In 1976, the 38-year old Onishchenko entered the Olympics as a three-time world champion but never having won the gold as an individual. Onishchenko was a top fencer and had won gold in the 1974 World Modern Pentathlon Championships in Moscow. Although he was rated fourth, which would relegate him to being a reserve, Onishchenko won a preliminary tournament in the Soviet Union that pushed him onto the team.

After the first event of the pentathlon, the Soviet team found itself in fourth place, trailing closely behind Britain. Fencing was the next event: a one-touch épée tournament. During Onishchenko's bout with British team captain Jim Fox, the British team protested that Onishchenko's weapon had gone off without actually hitting anything. In fact, Onishchenko's épée was in the air away from Fox when the hit was registered.

Fox requested an examination of Onishchenko's weapon, which was found to be faulty, resulting in points being deducted from Onishchenko's score. However, the British team filed an official protest and demanded further examination. The bout was allowed to continue, and he won by a large margin.

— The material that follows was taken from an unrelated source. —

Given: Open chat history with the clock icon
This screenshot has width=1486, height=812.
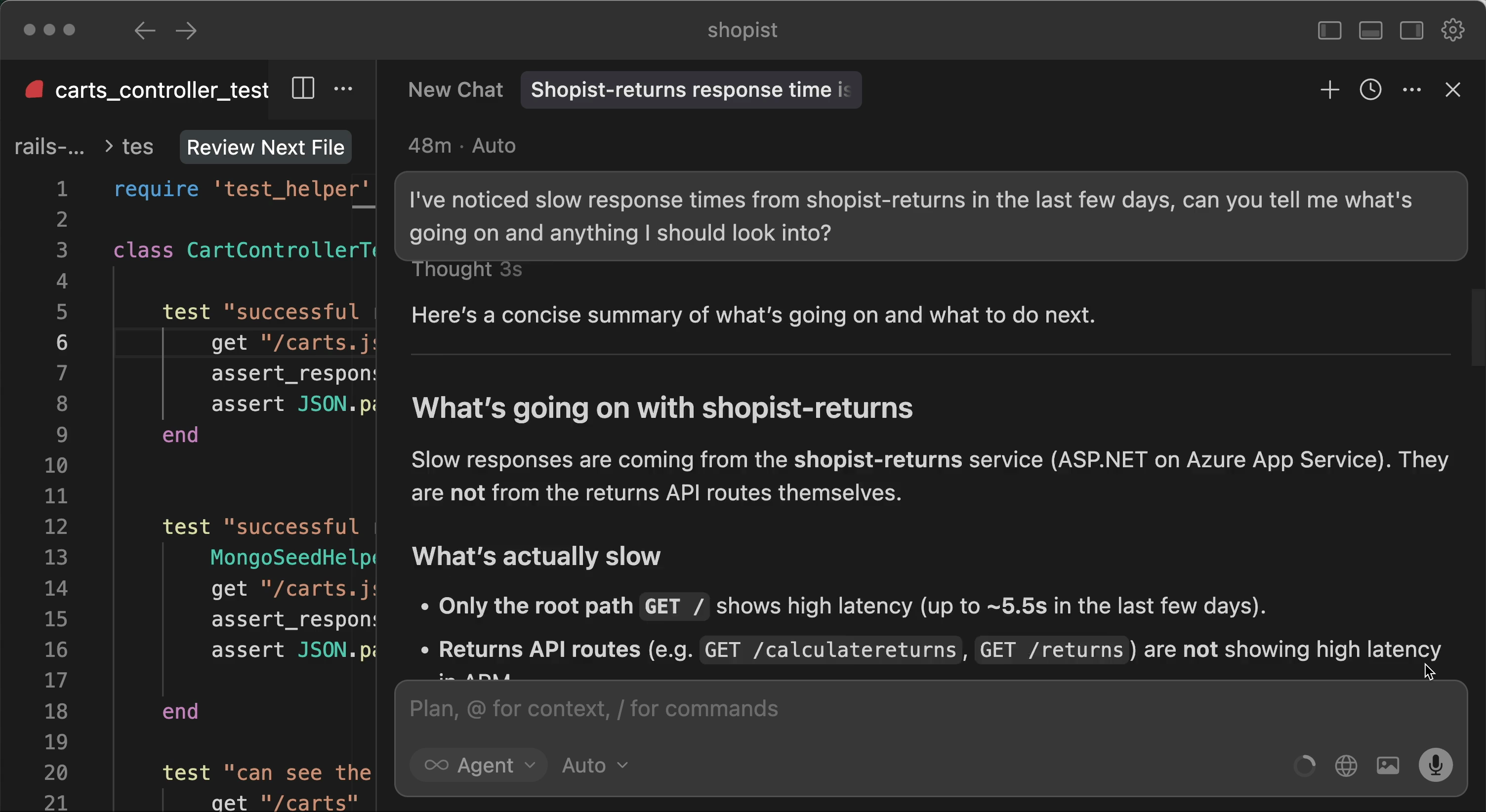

In electric épée fencing, a touch is registered on the scoring box when the tip of the weapon is depressed with a force of 750 grams, completing a circuit formed by the weapon, body cord, and box. It was found that Onischenko's épée had been illegally modified to include a switch that allowed him to close this circuit without actually depressing the tip of his weapon, so he could register a touch without making any contact on his opponent. Onischenko was ejected from the competition, which forced the Soviet Union to scratch from the team event. The British team that exposed Onishchenko went on to win the gold medal.

Newspapers decried him as "Disonischenko" and "Boris the Cheat". Two months later it was reported he had been called before Soviet leader Leonid Brezhnev for a personal scolding.

==Post-fencing life==
After his lifetime ban from the sport that was issued by the International Olympic Committee, Onishchenko worked as a taxi driver in Kyiv and competed in Soviet national events.